** Exercise tasks **
A. List every coach the knee-injury post names at Rocky Lake.
B. Answer these questions from the knee-injury post, one answer per line and each marked like its question:
(i) Which exercise had the writer been doing in growing volume before Mud Hero?
(ii) What does the writer do in place of a run?
(iii) When did Mud Hero take place?
C. Rewrite the knee-injury post between "Diagram of the" and "up, it seems.", inclusive, putting "lunges" in place of "squats".

--- Source text ---

Diagram of the knee from Wikipedia

Leading up to Mud Hero, I has started to feel a small amount of pain in my knee. Nothing too piercing, but it was growing gradually. It felt somewhat familiar – patellar tendonitis is a problem I battled when I was running half marathon in my early thirties, and this felt pretty much like that, only what it started, it was a bit more dull. Prior to Mud Hero, we had been building up a fair bit of volume of squats. I did;t think much of it at the time because I was never pushing myself too hard on them. But the volume did add up, it seems.

And so I steamed headlong into Mud Hero – I had been registered for months and I didn’t want to give it up. And while my knee actually felt ok during the event, I did feel a pronounced change in my knee in the days that followed. I’d clearly exacerbated the tendon issue. And it was now getting worse just walking around. So even before I could get in to see a doctor or physio, feeling confident that my self-diagnosis was fairly close to the mark, I immediately stopped doing any form of squatting in class. Yeah, I could have taken a break from Crossfit altogether, but I didn’t want to lose the fitness I was still building and I knew from my experience with my last go around with tendonitis that it would take a lot longer to heal than I could possibly take off anyway. So modifying my workouts was the next best thing. I just had to be disciplined about it.

So that’s what my focus has been throughout the month of August (really since Mud Hero in early July). Working out, but babying my knee. When i did finally get in to the doctor, he confirmed the diagnosis. Initially I thought I would simply manage it on my own, but by the early part of August the progress in healing was so slow that I thought I should go into a physiotherapist and get it looks at to see if I could get some targeted therapy to help move things along. So that’s exactly what I did and it certainly made a difference. Is it healing as fast as I would like? Nope. But is progress being made? Yes.

One thing that has become clear to me is this: knees factor into your workout in ways you don’t imagine until you’re forced to find ways to workout while avoiding using them. I thought my broken ribs were tough to work around, but this had been even harder. And when I do avoid using my knees, often the scaled workout feels even tougher. For example, any time a run is on the board, I sub in a row of the same distance. But I’m doing the row with one leg, leaving my left dangling off the rower as straight as I can keep it but avoiding throwing me off balance. That’s exhausting. And when air squats come up, I sub in pistols on my good leg, using the rig for balance. And I don’t usually cut the number down until my leg just can’t do it any more. So the compensation makes each workout just a little tougher. And it also means I’m developing strength in my right that I’m not developing in my left. So I may have to do some balancing work later on.

The coaches at Rocky Lake have been great about it – Shane, Mike, Ticia, Michael (the team of 6am crew coaches) – all have been very accommodating to my injury and very helpful in suggesting scaling or modifications that allow me to workout in spite of my knee trouble. I’m sure I could have played with it on my own, but their support makes it easier for sure.

--- Supplied records ---

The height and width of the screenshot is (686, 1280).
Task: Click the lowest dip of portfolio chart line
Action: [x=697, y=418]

---
--- Supplied records ---

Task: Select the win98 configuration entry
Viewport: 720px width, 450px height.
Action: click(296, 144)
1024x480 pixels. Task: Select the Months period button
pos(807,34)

---
--- Supplied records ---

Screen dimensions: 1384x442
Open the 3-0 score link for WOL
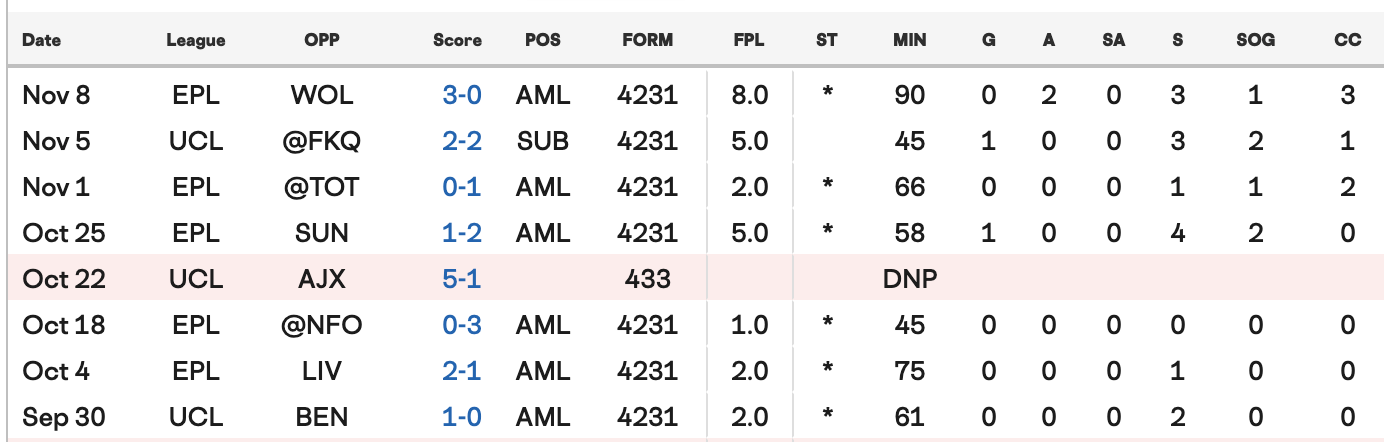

---

** Answers to the tasks **
A. Shane, Mike, Ticia, Michael

B.
(i) Squats
(ii) A row of the same distance
(iii) Early July

C.
Diagram of the knee from Wikipedia

Leading up to Mud Hero, I has started to feel a small amount of pain in my knee. Nothing too piercing, but it was growing gradually. It felt somewhat familiar – patellar tendonitis is a problem I battled when I was running half marathon in my early thirties, and this felt pretty much like that, only what it started, it was a bit more dull. Prior to Mud Hero, we had been building up a fair bit of volume of lunges. I did;t think much of it at the time because I was never pushing myself too hard on them. But the volume did add up, it seems.